PARIS (AP) – Europe, backed by the United States, rejected Iran’s request for talks on its nuclear program yesterday, cranking up international pressure on Tehran to suspend uranium enrichment.

Sarah Royce
Russian Foreign Minister Sergey Lavrov, left, greets Israeli National Security Chief Giora Eiland at their meeting in Moscow yesterday. (AP PHOTO)

Secretary of State Condoleezza Rice said “there’s not much to talk about” until Iran halts nuclear activity. But Iran’s president accused the West of acting like the “lord of the world” in denying his country the peaceful use of the atom.

The quick dismissal of Iran’s request for a ministerial-level meeting with French, British and German negotiators focused attention on the next step: the U.S. and European push to refer Iran to the U.N. Security Council, which could impose economic and political sanctions.

Russia and China, which have veto power on the council, appeared to remain the greatest obstacles. Both nations are opposed to sanctioning a country with which they have strong economic and strategic ties. In recent days, they have expressed reluctance even to the idea of referral.

The national security adviser of Israel, which strongly supports hauling Iran before the Security Council, was in Moscow yesterday to make his country’s case, as was the French foreign minister. Tehran’s ambassador to Russia urged the Kremlin to resist what he called pressure from other countries.
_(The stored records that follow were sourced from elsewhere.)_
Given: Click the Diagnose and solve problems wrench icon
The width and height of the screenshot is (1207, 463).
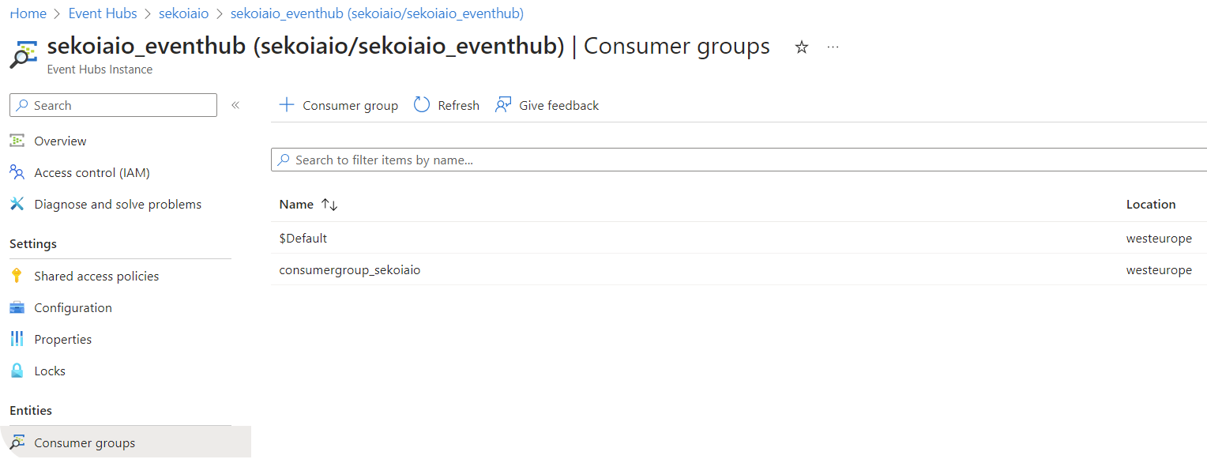Looking at the screenshot, I should point(17,204).
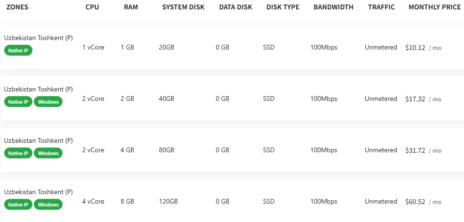
Task: Click Windows badge in the $17.32 plan
Action: click(48, 102)
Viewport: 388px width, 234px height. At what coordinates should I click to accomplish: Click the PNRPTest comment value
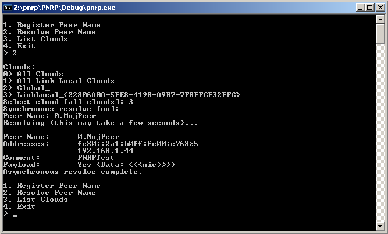[x=96, y=158]
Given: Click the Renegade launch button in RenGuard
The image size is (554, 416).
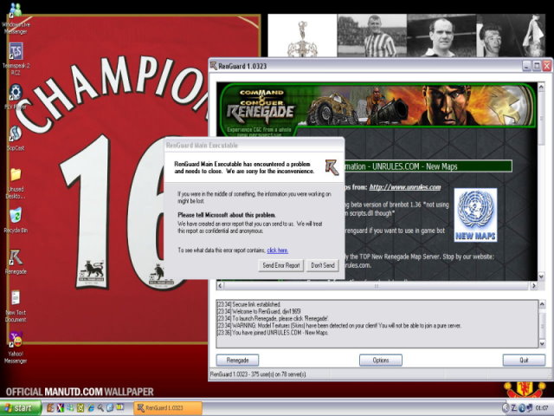Looking at the screenshot, I should 237,360.
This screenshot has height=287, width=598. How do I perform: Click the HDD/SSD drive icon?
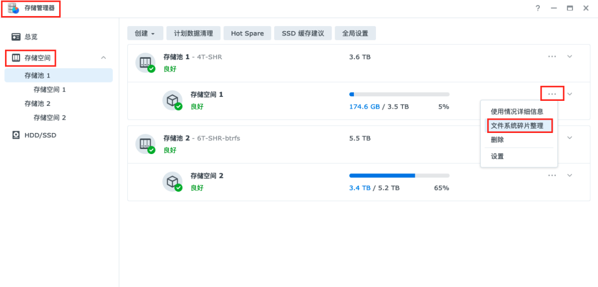point(16,135)
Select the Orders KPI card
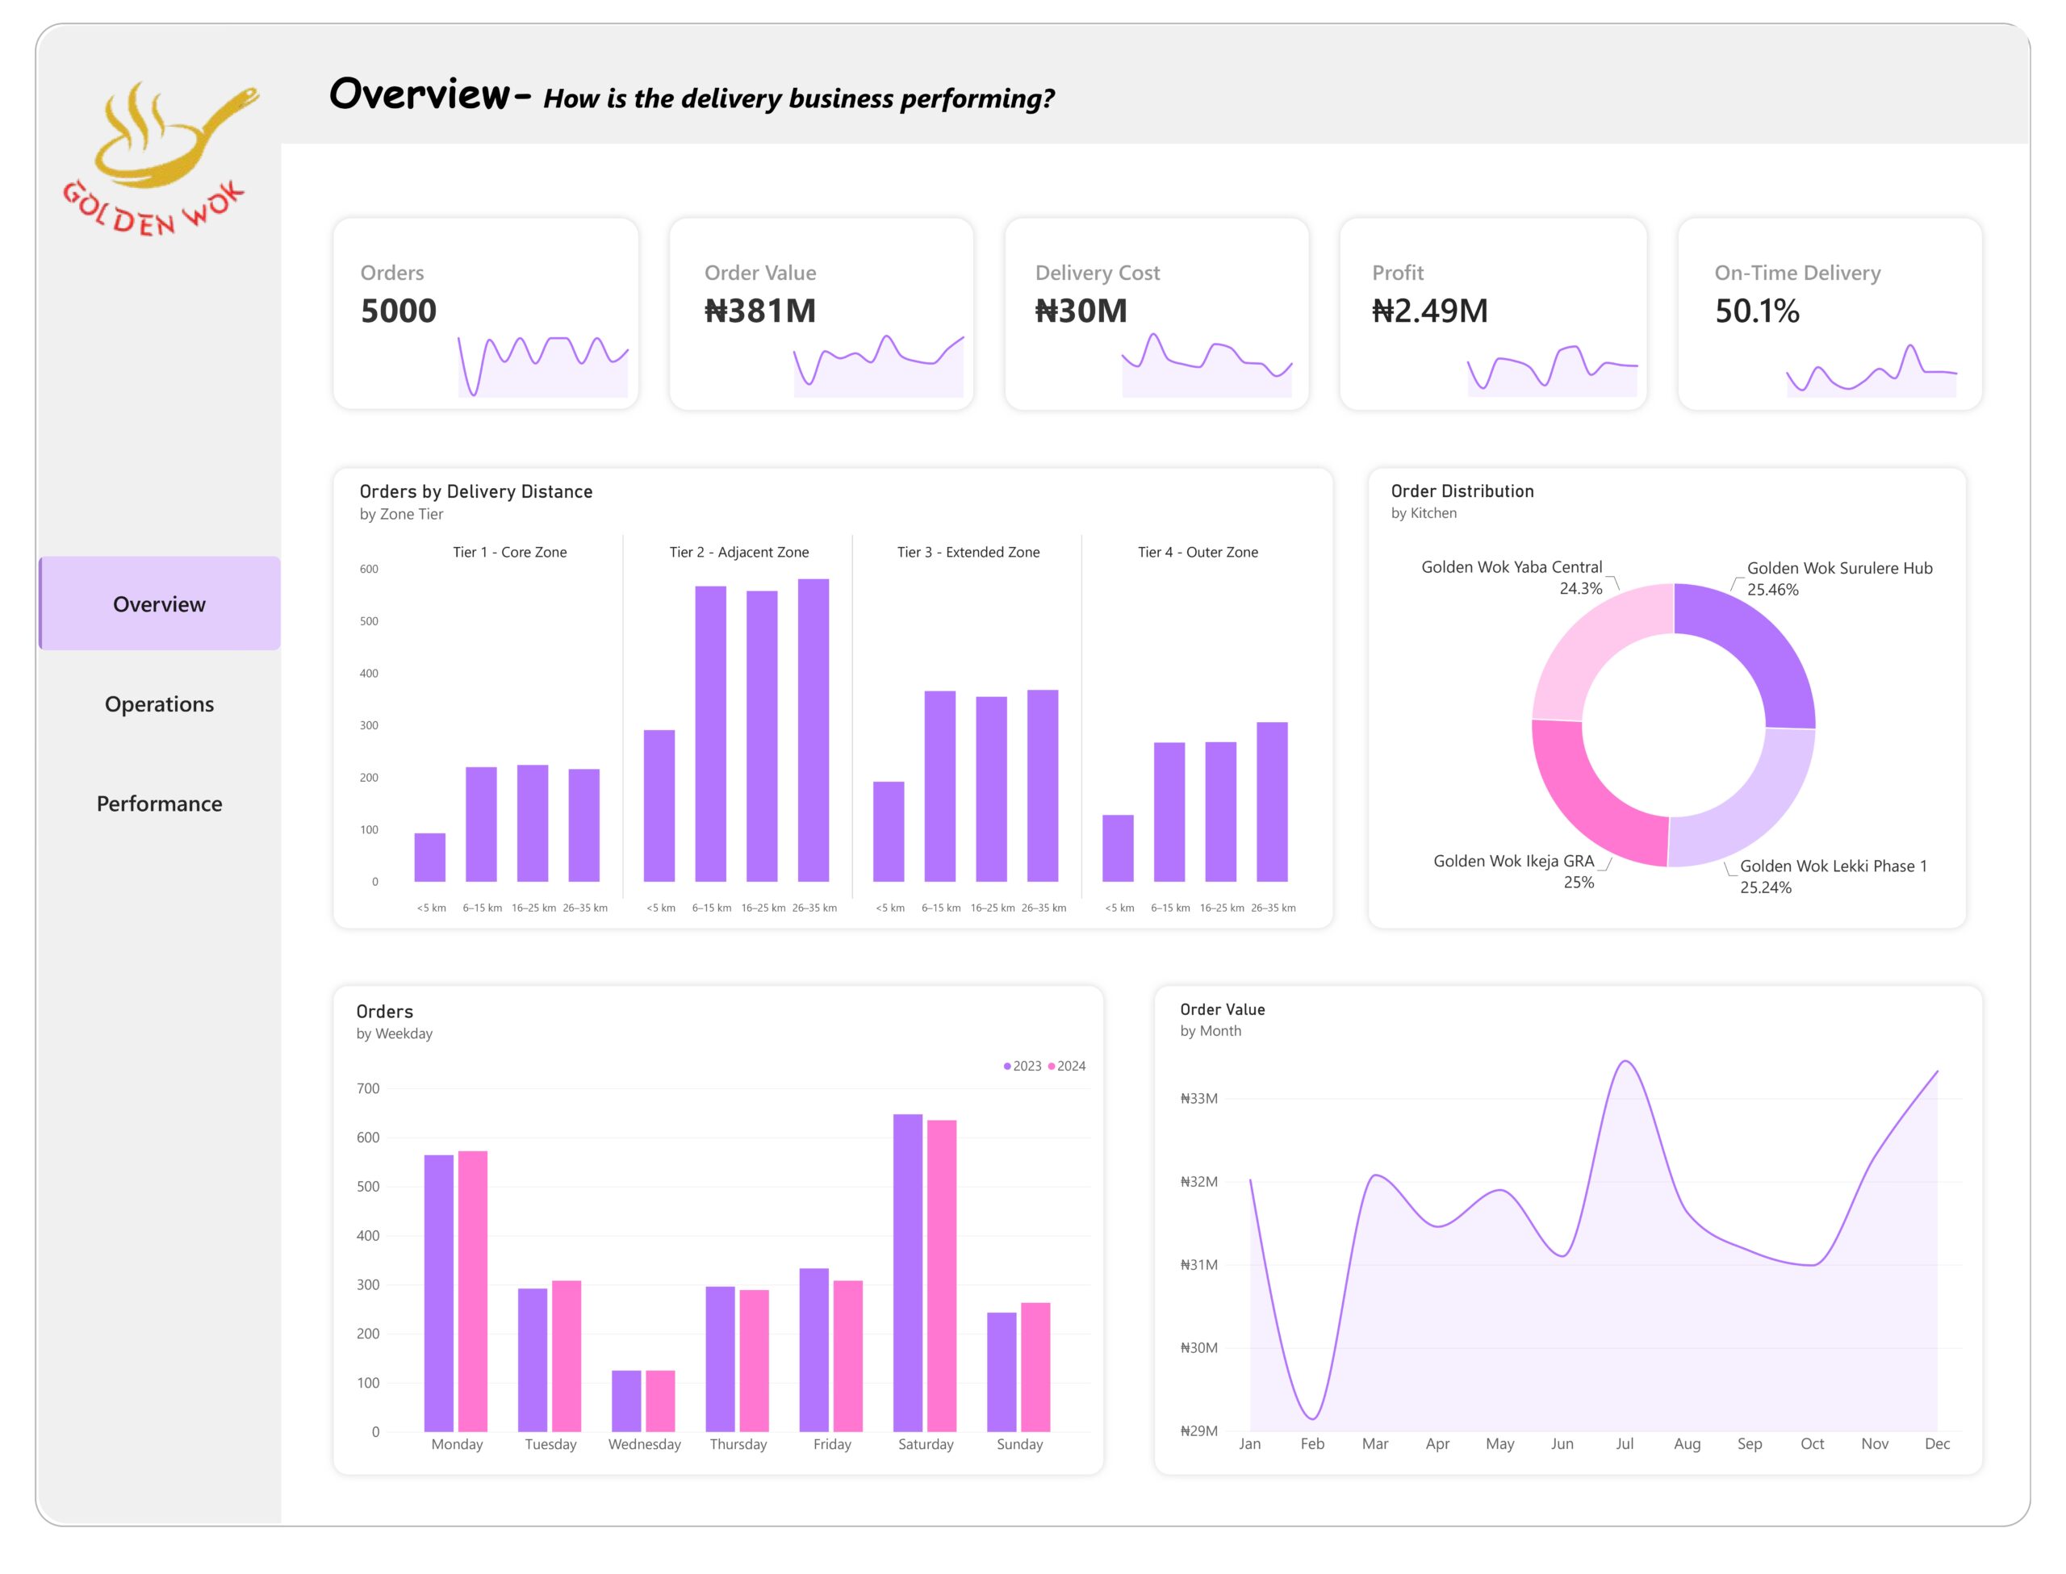The image size is (2066, 1574). (x=485, y=314)
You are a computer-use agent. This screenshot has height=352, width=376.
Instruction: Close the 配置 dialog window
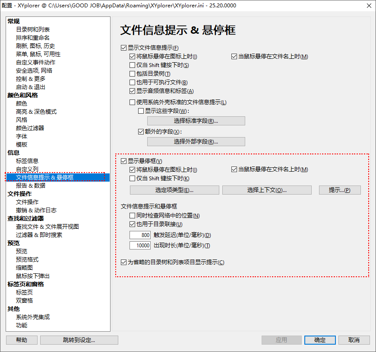368,6
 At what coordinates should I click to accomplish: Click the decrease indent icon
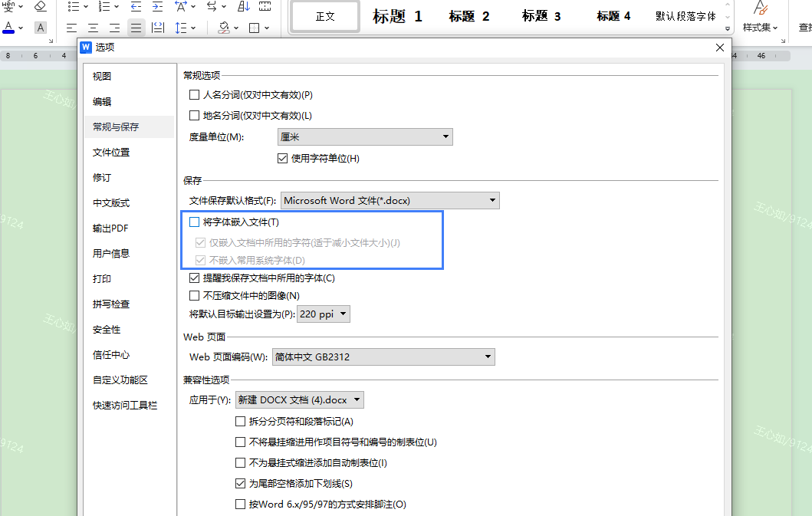point(136,6)
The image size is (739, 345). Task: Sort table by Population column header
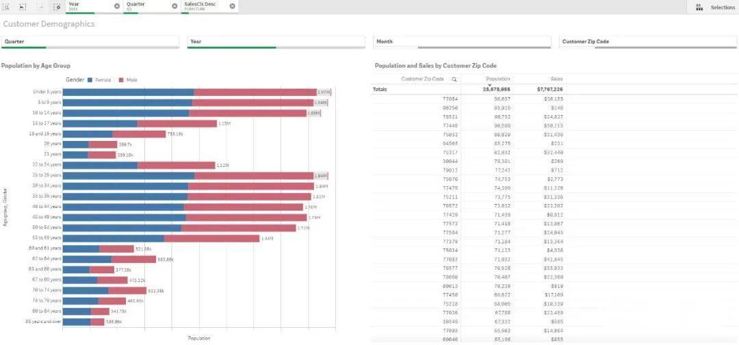(x=497, y=79)
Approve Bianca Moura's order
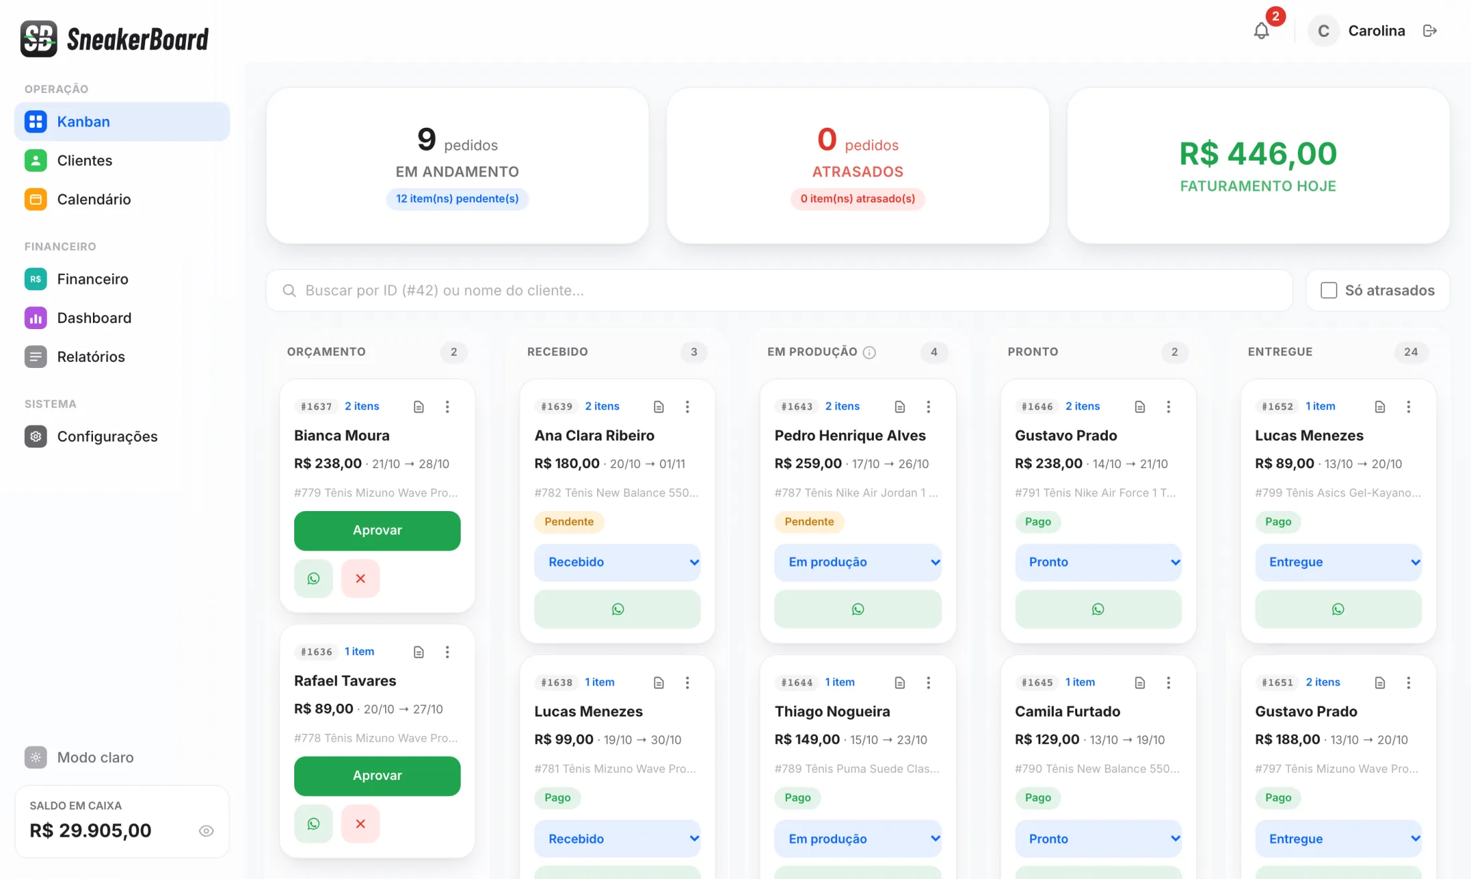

Even if there were consensus on sanctions, the five permanent Security Council members would be faced with a dilemma. Placing an embargo on Iran’s oil exports would hurt Tehran, which earns most of its revenues from energy sales, but also world oil crude markets, spiking prices upward.

Europe halted talks after Iran resumed uranium enrichment research this month. The West fears the nuclear program will lead to nuclear weapons, though Iran insists it is only for civilian use.

“Iran must return to a complete suspension of these activities,” said French Foreign Ministry spokesman Denis Simonneau. He said Iran’s decision to resume the research “means that it is not possible for us to meet under satisfactory conditions to pursue these discussions.”

Simonneau said discussions are not possible either among ministers or “at the level of civil servant” as long as Iran pursues nuclear activities.